PARAMARIBO—On Tuesday, June 14, Ambassador Edwin R. Nolan handed over several boxes of artifacts to the board of the Jodensavanne Foundation and the Suriname Archaeological Service. The artifacts date back to the 17th, 18th, and 19th centuries and include fragments of pottery, porcelain, and iron work that were uncovered by amateur archaeologists in the vicinity of Jodensavanne and Cassipora. Director of Culture Stanley Sidoel and 2014-15 U.S. Fulbright Scholar and archaeologist Dr. Cheryl White were also present for the repatriation of the artifacts.
“I’m honored to be returning a piece of Suriname’s history to the Jodensavanne Foundation,” said Ambassador Nolan. “I’m sure the amateur archaeologist who uncovered them was as excited to see them as we are today. However, there is a right way to go about removing culturally significant artifacts. Without the proper scientific recording of materials from a site, it is impossible to reconstruct or understand the culture that produced it. The ultimate result is the loss of historical information.

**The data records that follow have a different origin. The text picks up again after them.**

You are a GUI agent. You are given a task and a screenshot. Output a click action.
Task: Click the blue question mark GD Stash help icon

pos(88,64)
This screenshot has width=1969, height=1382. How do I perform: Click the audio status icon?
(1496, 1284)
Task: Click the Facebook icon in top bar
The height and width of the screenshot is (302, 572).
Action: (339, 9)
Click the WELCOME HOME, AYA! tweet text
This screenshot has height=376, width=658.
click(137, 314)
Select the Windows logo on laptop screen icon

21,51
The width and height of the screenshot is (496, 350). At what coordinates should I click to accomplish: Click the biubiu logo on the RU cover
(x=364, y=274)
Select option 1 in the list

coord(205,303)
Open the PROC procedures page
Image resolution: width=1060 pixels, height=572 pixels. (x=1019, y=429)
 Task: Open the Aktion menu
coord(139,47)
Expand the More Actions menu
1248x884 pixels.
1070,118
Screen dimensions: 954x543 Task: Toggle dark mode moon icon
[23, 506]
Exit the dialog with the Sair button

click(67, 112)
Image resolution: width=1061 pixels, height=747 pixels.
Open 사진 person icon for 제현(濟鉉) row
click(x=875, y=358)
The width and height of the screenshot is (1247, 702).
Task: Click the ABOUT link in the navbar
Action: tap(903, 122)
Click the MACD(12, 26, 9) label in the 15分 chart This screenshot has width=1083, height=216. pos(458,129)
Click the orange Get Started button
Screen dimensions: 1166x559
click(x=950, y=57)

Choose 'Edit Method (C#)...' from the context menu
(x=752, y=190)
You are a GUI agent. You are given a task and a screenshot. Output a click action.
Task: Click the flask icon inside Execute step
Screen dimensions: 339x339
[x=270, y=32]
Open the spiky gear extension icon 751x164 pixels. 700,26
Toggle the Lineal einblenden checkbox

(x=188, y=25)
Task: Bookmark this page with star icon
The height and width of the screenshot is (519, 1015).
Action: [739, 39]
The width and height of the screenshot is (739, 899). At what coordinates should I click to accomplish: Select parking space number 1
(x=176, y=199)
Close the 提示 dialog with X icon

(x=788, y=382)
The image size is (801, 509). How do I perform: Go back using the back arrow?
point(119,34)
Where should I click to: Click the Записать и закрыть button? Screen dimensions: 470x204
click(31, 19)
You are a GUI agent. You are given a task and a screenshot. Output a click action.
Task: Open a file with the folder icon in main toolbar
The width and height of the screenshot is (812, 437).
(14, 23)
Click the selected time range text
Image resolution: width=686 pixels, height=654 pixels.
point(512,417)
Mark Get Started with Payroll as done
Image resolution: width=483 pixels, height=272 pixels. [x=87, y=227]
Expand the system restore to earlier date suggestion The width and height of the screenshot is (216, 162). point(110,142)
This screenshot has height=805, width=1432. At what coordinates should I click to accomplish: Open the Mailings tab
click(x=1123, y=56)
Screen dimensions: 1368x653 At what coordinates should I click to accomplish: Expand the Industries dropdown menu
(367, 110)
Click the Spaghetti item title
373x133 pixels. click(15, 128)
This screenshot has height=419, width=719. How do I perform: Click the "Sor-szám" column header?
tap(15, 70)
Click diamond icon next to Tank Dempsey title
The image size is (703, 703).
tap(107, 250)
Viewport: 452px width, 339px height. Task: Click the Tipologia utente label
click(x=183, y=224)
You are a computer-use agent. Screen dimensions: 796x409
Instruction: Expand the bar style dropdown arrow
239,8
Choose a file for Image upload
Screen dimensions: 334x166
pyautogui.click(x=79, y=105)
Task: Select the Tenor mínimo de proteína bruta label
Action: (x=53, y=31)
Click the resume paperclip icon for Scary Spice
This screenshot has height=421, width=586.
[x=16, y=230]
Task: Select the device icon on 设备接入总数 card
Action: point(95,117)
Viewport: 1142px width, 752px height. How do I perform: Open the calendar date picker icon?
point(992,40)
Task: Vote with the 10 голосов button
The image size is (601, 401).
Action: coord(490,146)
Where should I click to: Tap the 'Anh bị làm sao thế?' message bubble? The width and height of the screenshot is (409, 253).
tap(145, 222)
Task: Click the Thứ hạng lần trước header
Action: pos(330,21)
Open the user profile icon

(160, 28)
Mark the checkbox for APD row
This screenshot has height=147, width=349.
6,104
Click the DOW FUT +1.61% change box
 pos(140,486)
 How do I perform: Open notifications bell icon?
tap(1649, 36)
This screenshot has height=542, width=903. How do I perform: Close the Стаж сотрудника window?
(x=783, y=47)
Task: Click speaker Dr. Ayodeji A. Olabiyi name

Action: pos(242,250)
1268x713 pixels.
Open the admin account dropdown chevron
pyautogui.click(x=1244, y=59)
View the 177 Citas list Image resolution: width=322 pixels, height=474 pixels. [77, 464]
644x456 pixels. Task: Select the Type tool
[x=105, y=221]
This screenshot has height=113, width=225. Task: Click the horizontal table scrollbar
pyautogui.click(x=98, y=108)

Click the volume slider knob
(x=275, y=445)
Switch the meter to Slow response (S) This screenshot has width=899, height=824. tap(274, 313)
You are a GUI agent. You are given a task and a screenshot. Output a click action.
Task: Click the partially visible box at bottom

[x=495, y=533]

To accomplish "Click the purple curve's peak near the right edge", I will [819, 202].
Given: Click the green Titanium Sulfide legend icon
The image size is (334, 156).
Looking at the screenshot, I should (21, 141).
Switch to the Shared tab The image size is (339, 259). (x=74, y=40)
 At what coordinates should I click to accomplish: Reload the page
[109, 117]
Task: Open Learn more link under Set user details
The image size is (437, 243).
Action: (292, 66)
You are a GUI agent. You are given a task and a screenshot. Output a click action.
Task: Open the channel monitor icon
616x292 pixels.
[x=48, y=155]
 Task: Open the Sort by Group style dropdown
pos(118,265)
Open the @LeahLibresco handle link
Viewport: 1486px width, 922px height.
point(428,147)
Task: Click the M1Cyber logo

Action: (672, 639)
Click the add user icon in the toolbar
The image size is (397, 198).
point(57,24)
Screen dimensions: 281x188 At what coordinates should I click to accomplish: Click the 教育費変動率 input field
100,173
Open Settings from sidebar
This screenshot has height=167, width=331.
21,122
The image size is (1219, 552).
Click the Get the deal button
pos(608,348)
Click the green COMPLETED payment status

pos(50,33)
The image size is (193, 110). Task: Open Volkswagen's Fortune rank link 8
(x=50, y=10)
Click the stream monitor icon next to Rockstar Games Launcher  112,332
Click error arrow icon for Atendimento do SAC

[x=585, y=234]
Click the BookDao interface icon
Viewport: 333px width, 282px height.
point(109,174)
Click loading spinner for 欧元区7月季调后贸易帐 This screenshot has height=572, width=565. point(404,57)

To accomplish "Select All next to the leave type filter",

It gives me great pleasure to return these temporarily lost items to their rightful place—here in Suriname.”
The items are believed to have been removed in the 1990s and eventually ended up in the hands of U.S. architect Rachel Frankel who recognized that these artifacts needed to be repatriated and contacted Harrold Sijlbing and Stephen Fokké at the Jodensavanne Foundation.
“When the Jodensavanne Foundation brought the matter to our attention, we were happy to help get the artifacts back from the United States to Suriname,” said Ambassador Nolan.
The objects will be reviewed and cataloged by the Archaeological Service and Suriname Museum.
“This will become an important reference collection to which future items uncovered at the site can be compared,” said Dr. White.